Cuando tenía 19 años, Sonia Mejía dejó su país natal, El Salvador, en busca de mejores condiciones, para irse a México, donde se casó, tuvo dos hijos, estudió Contabilidad y puso una tienda de abarrotes.

10 años después, la situación también se puso difícil en México, así que, junto con su familia, se mudó a Estados Unidos. En Texas, trabajó en un vivero, donde vio la oportunidad de incrementar sus ingresos, comprando plantas y vendiéndolas en un tianguis.
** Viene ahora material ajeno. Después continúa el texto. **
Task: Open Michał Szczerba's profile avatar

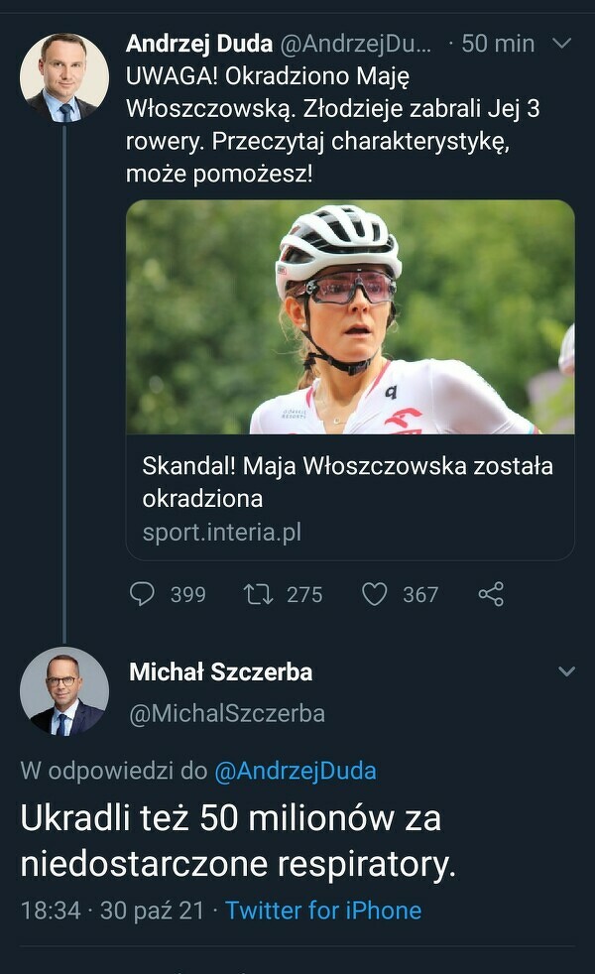Action: point(64,691)
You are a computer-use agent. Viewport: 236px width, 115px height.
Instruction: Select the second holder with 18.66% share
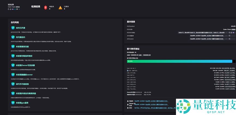(x=133, y=71)
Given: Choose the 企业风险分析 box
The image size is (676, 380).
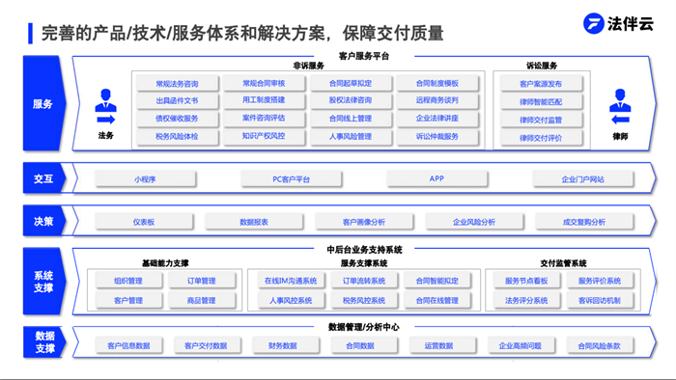Looking at the screenshot, I should tap(474, 222).
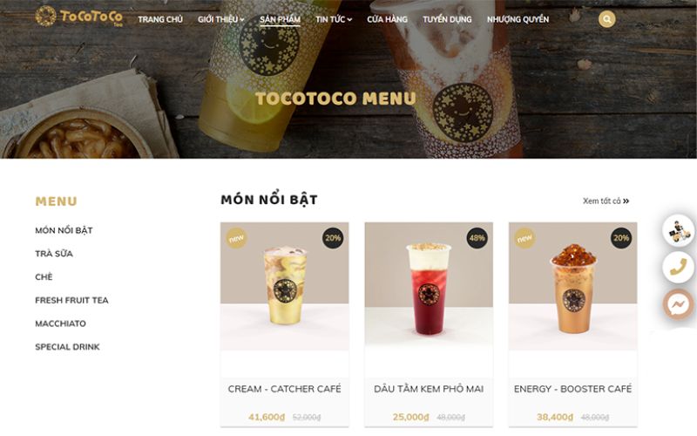Open Xem tất cả link
697x436 pixels.
pyautogui.click(x=606, y=201)
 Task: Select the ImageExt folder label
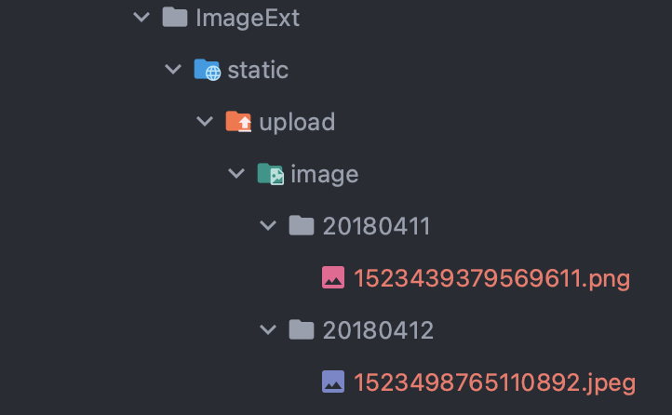pyautogui.click(x=248, y=18)
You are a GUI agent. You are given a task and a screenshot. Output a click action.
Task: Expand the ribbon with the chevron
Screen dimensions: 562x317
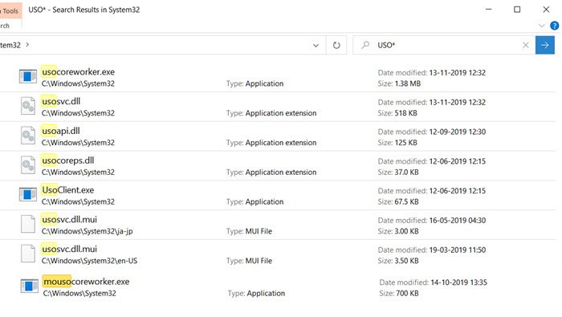542,26
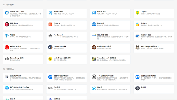177x100 pixels.
Task: Click the 妙音网 M logo icon
Action: tap(94, 88)
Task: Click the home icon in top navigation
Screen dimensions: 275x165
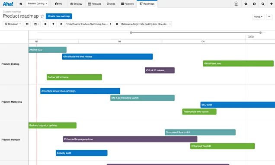Action: (21, 4)
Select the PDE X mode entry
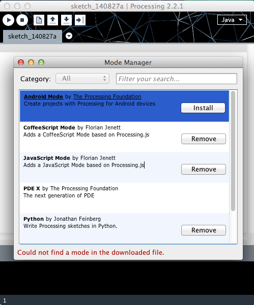254x305 pixels. pos(124,198)
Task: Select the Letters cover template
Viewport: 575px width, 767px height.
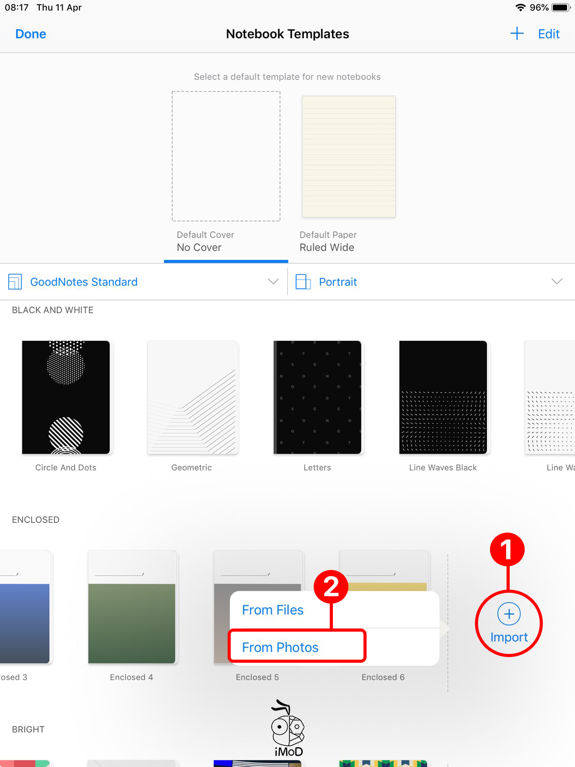Action: point(317,397)
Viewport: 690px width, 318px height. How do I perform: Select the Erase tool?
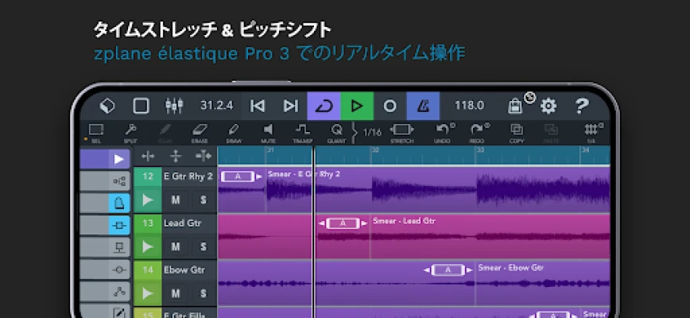pyautogui.click(x=199, y=130)
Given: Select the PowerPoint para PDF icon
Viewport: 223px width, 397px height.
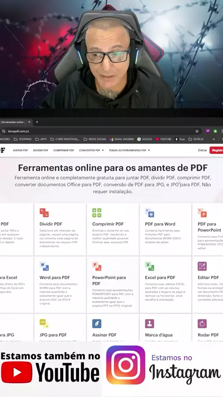Looking at the screenshot, I should (97, 266).
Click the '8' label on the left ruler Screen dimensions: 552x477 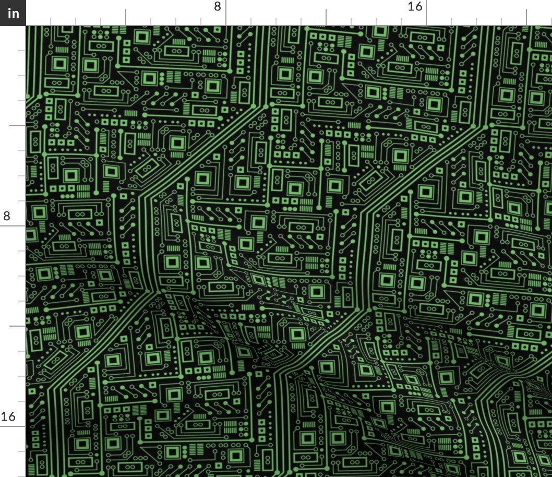click(x=6, y=216)

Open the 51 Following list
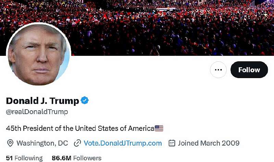coord(24,158)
Al final, tuvo que dejar el negocio a su suegra, porque su esposo le “deshace los negocios; dice que es esclavizante por la cantidad de trabajo, y los vende”.

Luego se fueron a vivir California, donde estudió y, en 2003, tomó un trabajo en una escuela, mientras cuidaba a sus tres hijos.
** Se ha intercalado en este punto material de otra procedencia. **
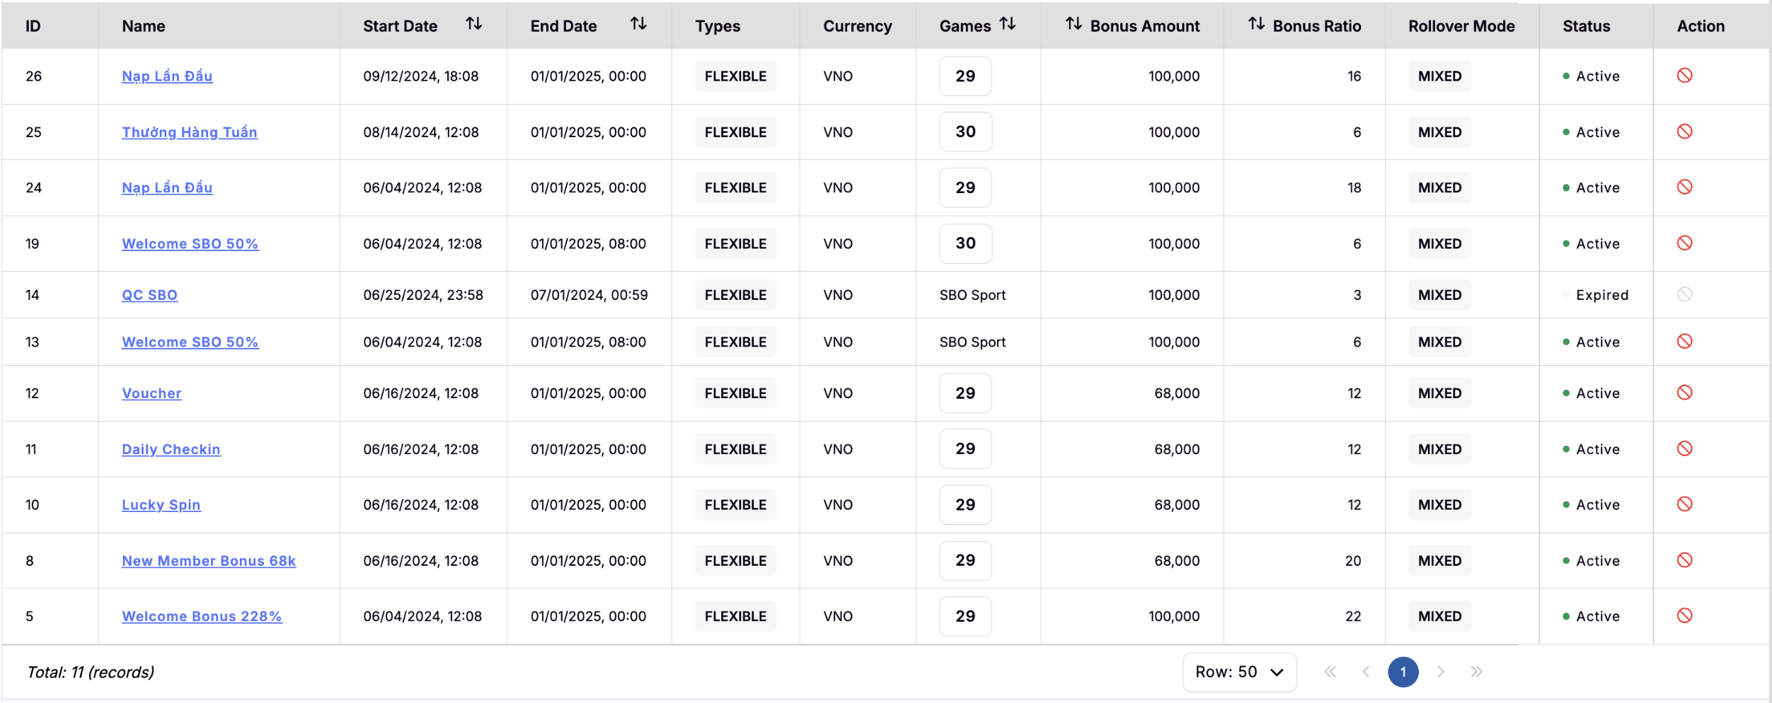Sort table by End Date
This screenshot has height=703, width=1772.
(x=638, y=25)
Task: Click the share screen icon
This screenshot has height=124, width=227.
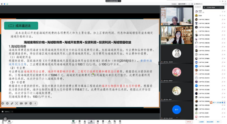Action: [x=73, y=122]
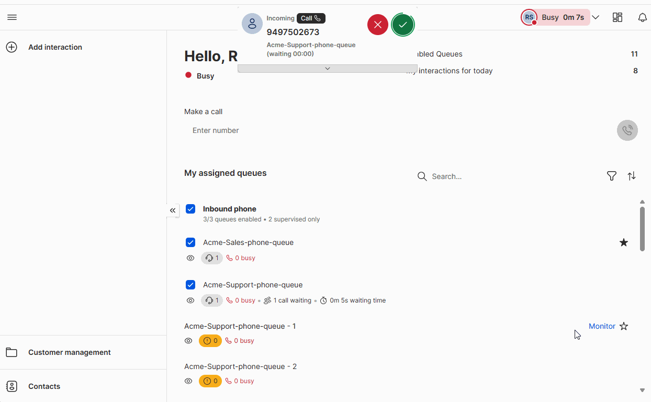
Task: Uncheck the Acme-Support-phone-queue checkbox
Action: (190, 285)
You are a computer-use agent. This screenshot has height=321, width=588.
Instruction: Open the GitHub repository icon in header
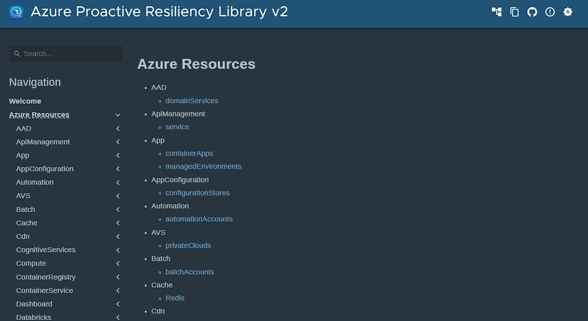(532, 12)
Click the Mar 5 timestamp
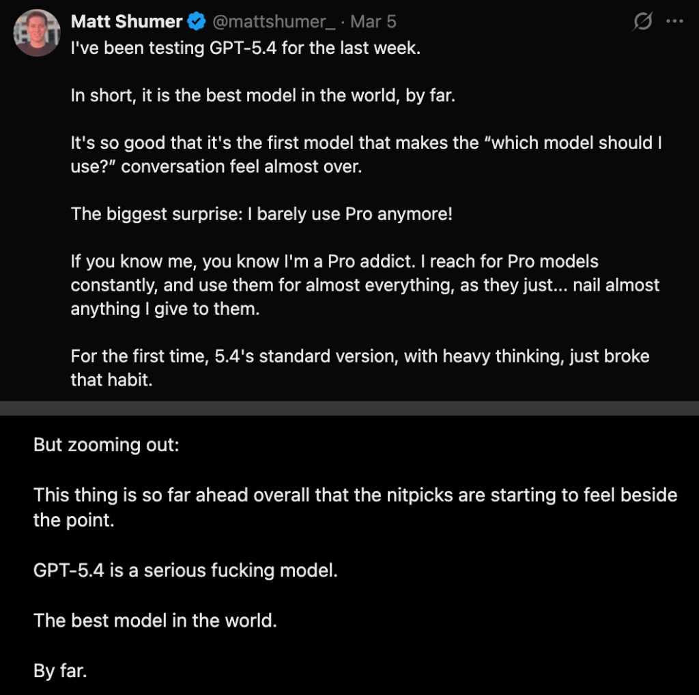The height and width of the screenshot is (695, 699). (x=373, y=22)
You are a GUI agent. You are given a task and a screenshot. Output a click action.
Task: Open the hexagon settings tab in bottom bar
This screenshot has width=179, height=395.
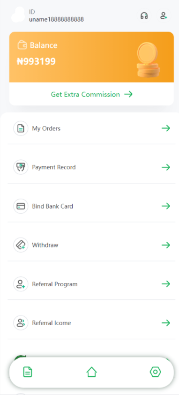(x=155, y=372)
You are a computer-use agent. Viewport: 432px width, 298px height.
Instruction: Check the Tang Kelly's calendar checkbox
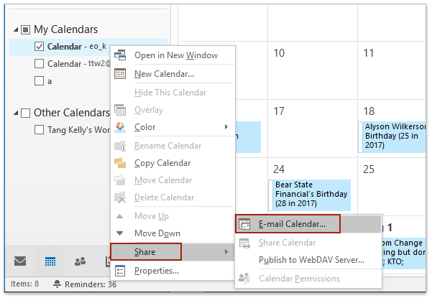pos(40,130)
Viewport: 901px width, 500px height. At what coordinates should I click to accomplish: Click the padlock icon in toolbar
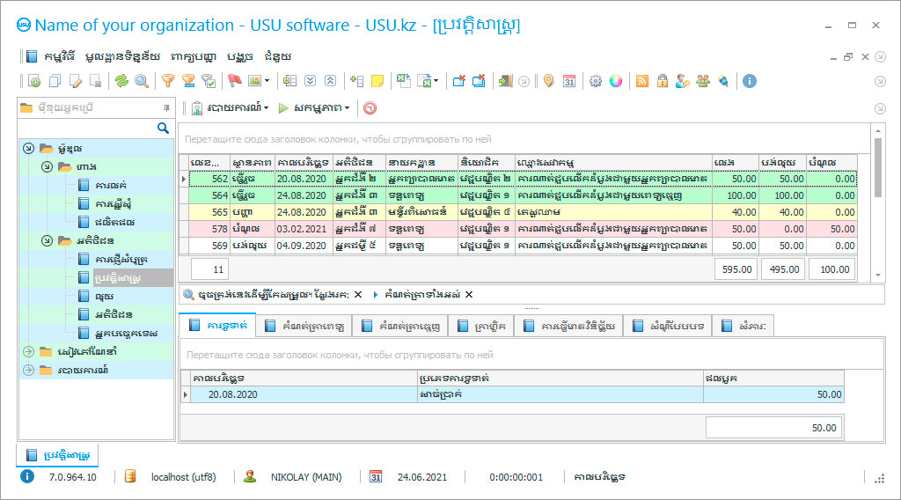[x=662, y=81]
Como ella lleva los negocios en las venas, pues donde creció, la mayoría vive de comerciar algo, toda la vida ha buscado emprender. Durante este tiempo, siguió con su gran pasión, ahora vendiendo productos por catálogo y tamales, hasta que, por casualidad, encontró a Carlos Márquez, en internet, y comenzó a entrenarse con él, hasta, hace un año, llegar al punto de crear su propia marca. Siguiendo el consejo de Carlos, comenzó con venta de perfumes por mayoreo, para posteriormente, agregar una línea de cosméticos y otros productos de salud y belleza, ya que el proyecto esté más desarrollado sólido y genere más ingresos.
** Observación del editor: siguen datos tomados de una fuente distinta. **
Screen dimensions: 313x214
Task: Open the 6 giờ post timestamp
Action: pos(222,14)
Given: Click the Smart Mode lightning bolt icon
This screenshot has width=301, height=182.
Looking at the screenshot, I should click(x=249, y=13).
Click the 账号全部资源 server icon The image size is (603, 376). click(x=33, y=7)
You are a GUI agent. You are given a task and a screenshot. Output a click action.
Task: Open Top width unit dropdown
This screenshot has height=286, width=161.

En este camino, ha tenido grandes obstáculos, como la dificultad de conseguir clientes, porque sus productos no son de marcas reconocidas, y eso es lo que la gente busca; a pesar de eso, ya se está dando a conocer mi marca. Además, le ha faltado el apoyo de su familia, pero ha sido independiente y no escucha los cuestionamientos. Antes, esto la frenaban, pero ahora, nada la detiene.

 

 

En la actualidad, Sonia ha tenido buenos resultados vendiendo su producto, pero sigue trabajando para que le vaya mejor; sabe que, aunque le falta mucho para llegar al punto que desea, lleva el rumbo correcto. Considera que “solo es cuestión de seguir, a pesar de los problemas que puedan surgir”, como a las complicadas y dolorosas situaciones que debió enfrentarse, que le han hecho pensar en abandonar sus sueños, como la operación a corazón abierto de su esposo y, recientemente, el fallecimiento de su hija; “pensé que hasta ahí había llegado, todavía no lo he superado, pero aun así he seguido adelante. Este proyecto me ha mantenido en pie y me ha dado fortaleza; puedes llorar y ponerse triste en su momento, pero hay que seguir adelante”.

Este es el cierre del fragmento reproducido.